= Material provided =
** Begin **

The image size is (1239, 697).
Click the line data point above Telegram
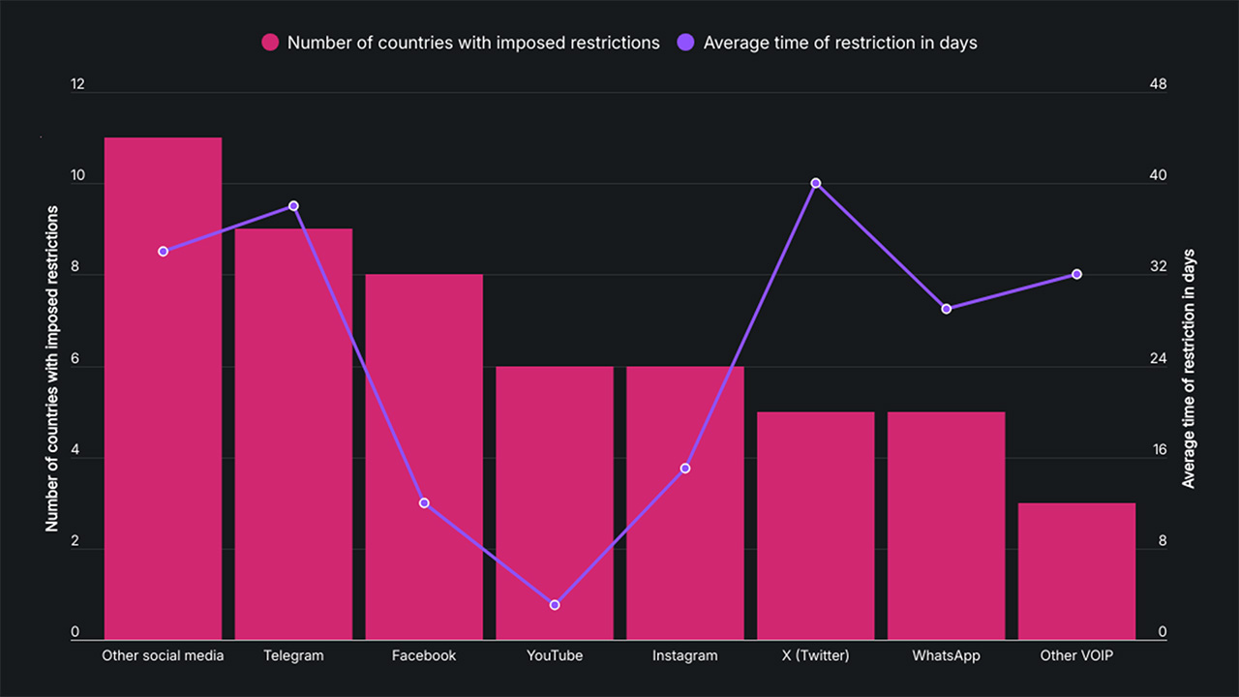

** End **
** Begin **

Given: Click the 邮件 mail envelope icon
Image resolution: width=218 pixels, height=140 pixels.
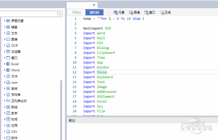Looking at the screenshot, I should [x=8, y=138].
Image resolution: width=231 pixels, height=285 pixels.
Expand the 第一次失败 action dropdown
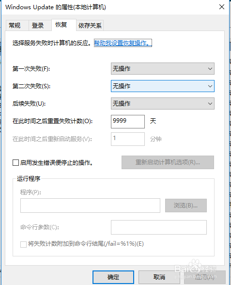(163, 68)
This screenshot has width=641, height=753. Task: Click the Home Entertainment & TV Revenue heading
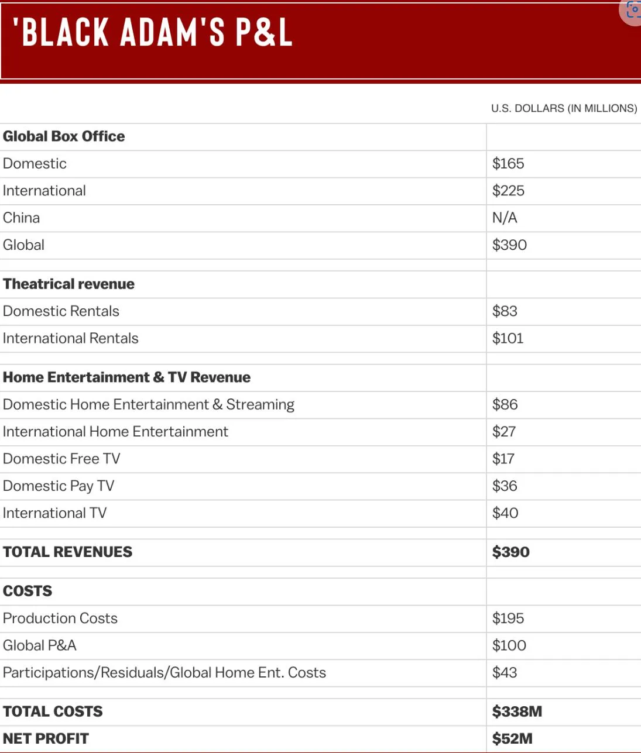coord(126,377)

** End **

Please render the rows as a Markdown table with columns No. and Line, starting with the line containing "The image size is (1239, 697)." and going on through the line containing "Click the line data point above Telegram", leaving out any blank lines.

= Result of this exercise =
| No. | Line |
|---|---|
| 1 | The image size is (1239, 697). |
| 2 | Click the line data point above Telegram |